Yazılı talep a :: Metin parçasında "Hayat dediğimiz bu uzun yolculuğu" sözleriyle başlayan paragrafı, temel bilgilerini koruyarak daha kısa biçimde yeniden yazın.

▬▬▬▬▬▬▬▬▬▬

İKİ NOKTA
İKİ “NOKTA”
Hayat dediğimiz bu uzun yolculuğu kitaba benzetiyorum ben. Hayatlarımız kitaplar gibi; bazıları ince, bazıları kalın. İncelerin hepsi sıkıcı değil. İnce; ama akıcı, doyurucu kitaplardan bazılarımızınki, bazılarımızınki ise tek solukta okunan 500 sayfalık roman…
Kitapları bizim seçme şansımız yok. Rasgele dağıtılmış kitaplardaki rasgele karakterlerin mürekkebi olmak zorundayız. Zorundayız; çünkü kitap karakteri gibi yaşıyoruz; hiçbir şeye itiraz etmeden, hiçbir paragrafa isyan çıkartmadan ve her nokta ya da virgülü kabul ederek yaşıyoruz. Mürekkebimizi başkaları akıtıyor, üzerimizi başkaları çiziyor. Alışmışız böyle yaşamaya: Ses çıkartmadan. Ses çıkartmıyoruz; belki korkuyoruz belki “yorgunuz”. Mürekkebin bir daha hiç yazmamasından korkuyoruz, bizi bir başımıza bırakmasından, kağıda küsmesinden… Ama unutuyoruz; ya kağıt mürekkebe küserse? Bir daha üzerine bir şey yazılmasına izin vermezse, yazıların kendi isteğine göre olmasını isterse? Bazılarımıza macera romanları düşüyor. Hayatları boyunca eğlenerek yaşıyorlar onlar. Bazılarımıza fantastik bazılarımıza da dram kitapları düşüyor. Aşk düşenler mutlu mesut yaşıyor. Din düşenler ibadet ediyor; ama dram düşenler her gün isyan ediyor. Çok okunan türlerden değil ya(!) ona isyan ediyor. Neden kendisinin dram olduğuna, karakterinin hep ağlamak zorunda olduğuna, bütün kötü harflerin(!) kendisine düşmesine isyan ediyorlar. Nafile… Temaları belirleme şansımız yok! Gelişigüzel dağıtılmış temalar; ama türümüzü belirleyebiliriz. Roman, öykü, deneme, günlük ya da mektup olma şansı(!) bize verilmiş.

▬▬▬▬▬▬▬▬▬▬

Yazılı talep b :: Listede "Identify the location of Close." ifadesini içeren satırdan "play is located at coordinates (43, 31)." ifadesini içeren satıra kadar olan satırları, bu son satır da dahil olmak üzere, boş satırları atlayarak numaralı liste halinde verin.

[Bir koleksiyondan kayıtlar]
▬▬▬▬▬▬▬▬▬▬

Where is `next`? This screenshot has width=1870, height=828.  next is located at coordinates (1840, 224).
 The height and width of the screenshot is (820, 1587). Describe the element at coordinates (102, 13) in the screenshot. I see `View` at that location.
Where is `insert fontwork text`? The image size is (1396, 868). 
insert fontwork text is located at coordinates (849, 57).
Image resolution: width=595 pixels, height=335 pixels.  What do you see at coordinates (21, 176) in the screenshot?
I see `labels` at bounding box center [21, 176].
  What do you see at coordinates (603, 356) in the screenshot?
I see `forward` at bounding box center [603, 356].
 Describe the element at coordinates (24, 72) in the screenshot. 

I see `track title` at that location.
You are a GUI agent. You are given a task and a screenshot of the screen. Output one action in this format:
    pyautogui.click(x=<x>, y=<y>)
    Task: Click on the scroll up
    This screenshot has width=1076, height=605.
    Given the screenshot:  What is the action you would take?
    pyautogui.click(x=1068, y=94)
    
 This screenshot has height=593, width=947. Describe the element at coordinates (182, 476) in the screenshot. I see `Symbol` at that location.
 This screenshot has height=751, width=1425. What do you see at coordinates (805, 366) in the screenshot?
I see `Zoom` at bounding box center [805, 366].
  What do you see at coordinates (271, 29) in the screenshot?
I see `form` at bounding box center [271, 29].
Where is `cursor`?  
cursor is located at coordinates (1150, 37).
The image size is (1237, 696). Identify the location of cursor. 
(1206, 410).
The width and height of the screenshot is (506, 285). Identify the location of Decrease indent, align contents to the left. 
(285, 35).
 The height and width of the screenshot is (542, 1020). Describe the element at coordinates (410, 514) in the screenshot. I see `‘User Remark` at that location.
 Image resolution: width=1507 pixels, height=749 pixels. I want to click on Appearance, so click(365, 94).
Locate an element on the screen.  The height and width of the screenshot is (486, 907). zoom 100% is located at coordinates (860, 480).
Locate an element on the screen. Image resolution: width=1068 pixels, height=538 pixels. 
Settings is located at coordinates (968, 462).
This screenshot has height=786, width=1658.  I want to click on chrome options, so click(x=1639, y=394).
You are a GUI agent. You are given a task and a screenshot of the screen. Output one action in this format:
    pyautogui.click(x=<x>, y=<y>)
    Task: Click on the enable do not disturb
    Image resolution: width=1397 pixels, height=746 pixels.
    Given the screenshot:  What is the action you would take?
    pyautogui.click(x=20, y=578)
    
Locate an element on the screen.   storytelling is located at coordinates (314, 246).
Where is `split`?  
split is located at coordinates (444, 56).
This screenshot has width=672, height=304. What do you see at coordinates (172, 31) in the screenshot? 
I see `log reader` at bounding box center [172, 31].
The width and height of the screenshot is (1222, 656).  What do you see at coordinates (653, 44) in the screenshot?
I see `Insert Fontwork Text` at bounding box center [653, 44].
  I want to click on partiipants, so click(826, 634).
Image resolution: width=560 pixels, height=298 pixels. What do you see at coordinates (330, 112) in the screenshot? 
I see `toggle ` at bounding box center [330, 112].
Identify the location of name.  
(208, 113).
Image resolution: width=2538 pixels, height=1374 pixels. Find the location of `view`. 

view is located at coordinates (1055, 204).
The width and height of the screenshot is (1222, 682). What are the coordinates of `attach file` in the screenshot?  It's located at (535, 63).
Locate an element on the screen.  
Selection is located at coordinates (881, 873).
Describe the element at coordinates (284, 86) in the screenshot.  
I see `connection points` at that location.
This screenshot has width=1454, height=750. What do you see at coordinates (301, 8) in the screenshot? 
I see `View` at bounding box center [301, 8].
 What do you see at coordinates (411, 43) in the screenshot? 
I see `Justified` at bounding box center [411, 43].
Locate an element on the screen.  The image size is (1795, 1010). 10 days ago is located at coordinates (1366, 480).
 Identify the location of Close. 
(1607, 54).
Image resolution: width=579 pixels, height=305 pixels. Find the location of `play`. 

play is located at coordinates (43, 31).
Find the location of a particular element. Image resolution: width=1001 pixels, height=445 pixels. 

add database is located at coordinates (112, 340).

▬▬▬▬▬▬▬▬▬▬

Tam çıktı a :: Hayat denen uzun yolculuk bir kitaba benzetiliyor. Hayatlarımız da kitaplar gibi kimi ince, kimi kalın. İnce olanların hepsi sıkıcı değil. Kimimizinki ince ama akıcı ve doyurucu, kimimizinki ise tek solukta okunan 500 sayfalık bir roman.

Tam çıktı b ::
1.  Identify the location of Close. 
2. (1607, 54).
3. Image resolution: width=579 pixels, height=305 pixels. Find the location of `play`. 
4. play is located at coordinates (43, 31).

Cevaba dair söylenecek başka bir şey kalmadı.